Ath. Next after cases of outrage we shall state for cases of violence one universally inclusive principle of law, to this effect:—No one shall carry or drive off anything which belongs to others, nor shall he use any of his neighbor’s goods unless he has gained the consent of the owner; for from such action proceed all the evils above mentioned—past, present and to come. Of the rest, the most grave are the licentious and outrageous acts of the young; and outrages offend most gravely when they are directed against sacred things, and they are especially grave when they are directed against objects which are public as well as holy, or partially public, as being shared in by the members of a tribe or other similar community.
Ath. Second, and second in point of gravity, come offences against sacred objects and tombs that are private; and third, offences against parents, when a person commits the outrage otherwise than in the cases already described.[*](Cp. Plat. Laws 868c ff., Plat. Laws 877b ff., Plat. Laws 930e ff.) A fourth[*](Cp. Plat. Laws 941d, Plat. Laws 941e.) kind of outrage is when a man, in defiance of the magistrates, drives or carries off or uses any of their things without their own consent; and a fifth kind will be an outrage against the civic right of an individual private citizen which calls for judicial vindication. To all these severally one all-embracing law must be assigned. As to temple-robbing, whether done by open violence or secretly, it has been already stated summarily what the punishment should be; and in respect of all the outrages, whether of word or deed, which a man commits, either by tongue or hand, against the gods, we must state the punishment he should suffer, after we have first delivered the admonition. It shall be as follows:—No one who believes, as the laws prescribe, in the existence of the gods has ever yet done an impious deed voluntarily, or uttered a lawless word: he that acts so is in one or other of these three conditions of mind—either he does not believe in what I have said; or, secondly, he believes that the gods exist, but have no care for men; or, thirdly, he believes that they are easy to win over when bribed by offerings and prayers.[*](Cf.Plat. Rep. 364b ff.)
Clin. What, then, shall we do or say to such people?

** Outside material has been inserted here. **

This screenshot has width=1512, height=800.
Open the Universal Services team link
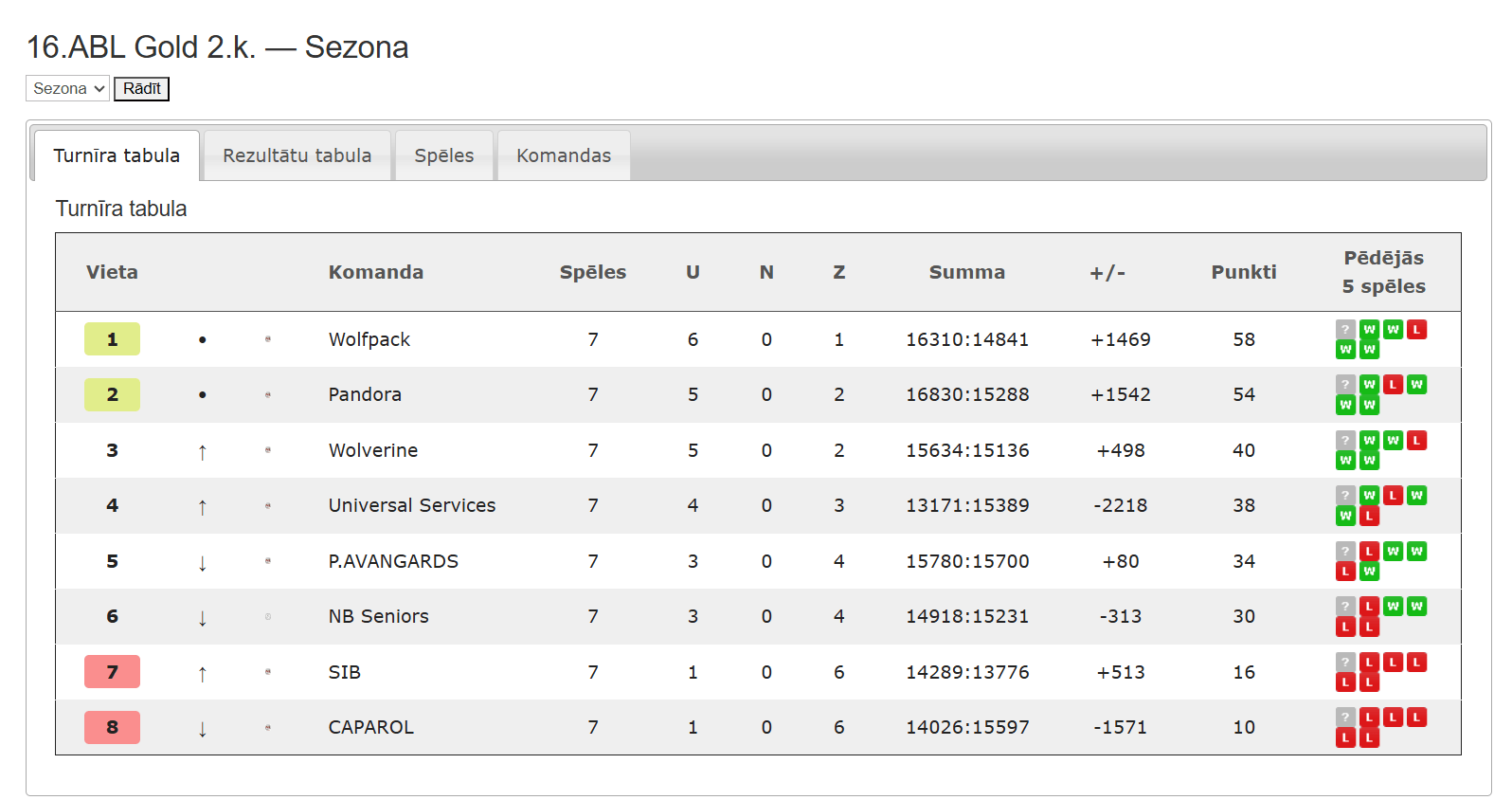click(x=412, y=505)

Ath. Let us listen first, my good sir, to what they, as I imagine, say mockingly, in their contempt for us.
Clin. What is it?
Ath. In derision they would probably say this: O Strangers of Athens, Lacedaemon and Crete, what you say is true. Some of us do not believe in gods at all; others of us believe in gods of the kinds you mention. So we claim now, as you claimed in the matter of laws, that before threatening us harshly, you should first try to convince and teach us, by producing adequate proofs, that gods exist, and that they are too good to be wheedled by gifts and turned aside from justice. For as it is, this and such as this is the account of them we hear from those who are reputed the best of poets, orators, seers, priests, and thousands upon thousands of others; and consequently most of us, instead of seeking to avoid wrong-doing, do the wrong and then try to make it good. Now from lawgivers like you, who assert that you are gentle rather than severe, we claim that you should deal with us first by way of persuasion; and if what you say about the existence of the gods is superior to the arguments of others in point of truth, even though it be but little superior in eloquence, then probably you would succeed in convincing us. Try then, if you think this reasonable, to meet our challenge.

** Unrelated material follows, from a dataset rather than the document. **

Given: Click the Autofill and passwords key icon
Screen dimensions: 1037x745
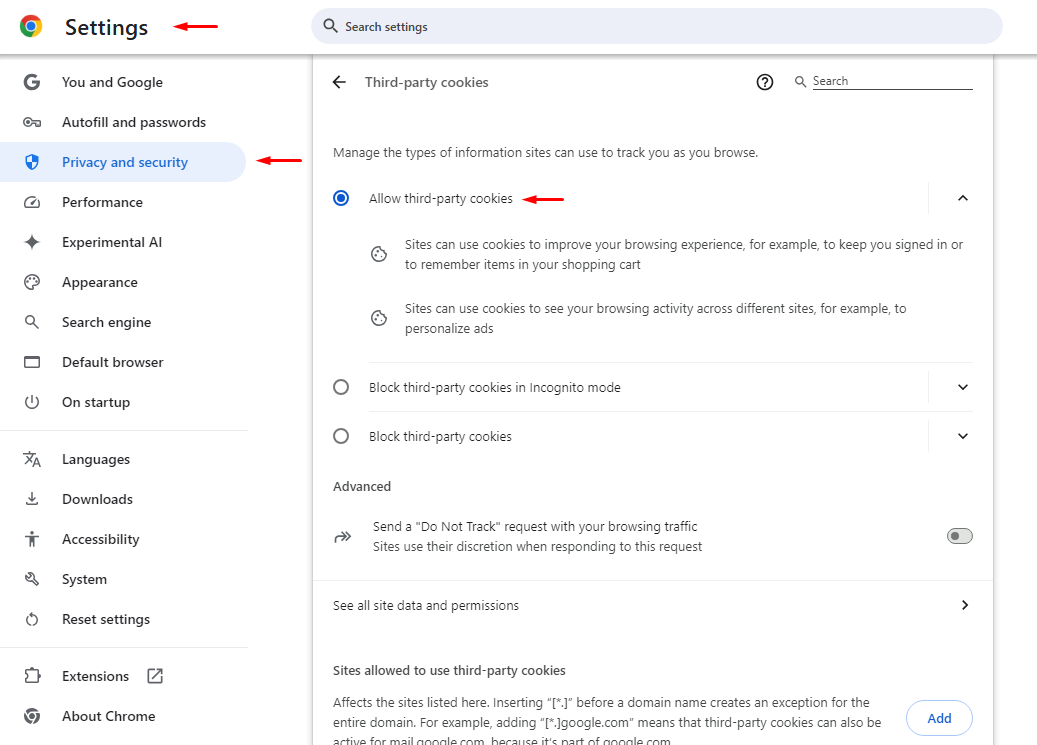Looking at the screenshot, I should click(x=32, y=122).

Clin. Surely it seems easy, Stranger, to assert with truth that gods exist?
Ath. How so?
Clin. First, there is the evidence of the earth, the sun, the stars, and all the universe, and the beautiful ordering of the seasons, marked out by years and months; and then there is the further fact that all Greeks and barbarians believe in the existence of gods.
Ath. My dear sir, these bad men cause me alarm—for I will never call it awe—lest haply they scoff at us. For the cause of the corruption in their case is one you are not aware of; since you imagine that it is solely by their incontinence in regard to pleasures and desires that their souls are impelled to that impious life of theirs.
Clin. What other cause can there be, Stranger, besides this?
Ath. One which you, who live elsewhere, could hardly have any knowledge of or notice at all.
Clin. What is this cause you are now speaking of?
Ath. A very grievous unwisdom which is reputed to be the height of wisdom.
Clin. What do you mean?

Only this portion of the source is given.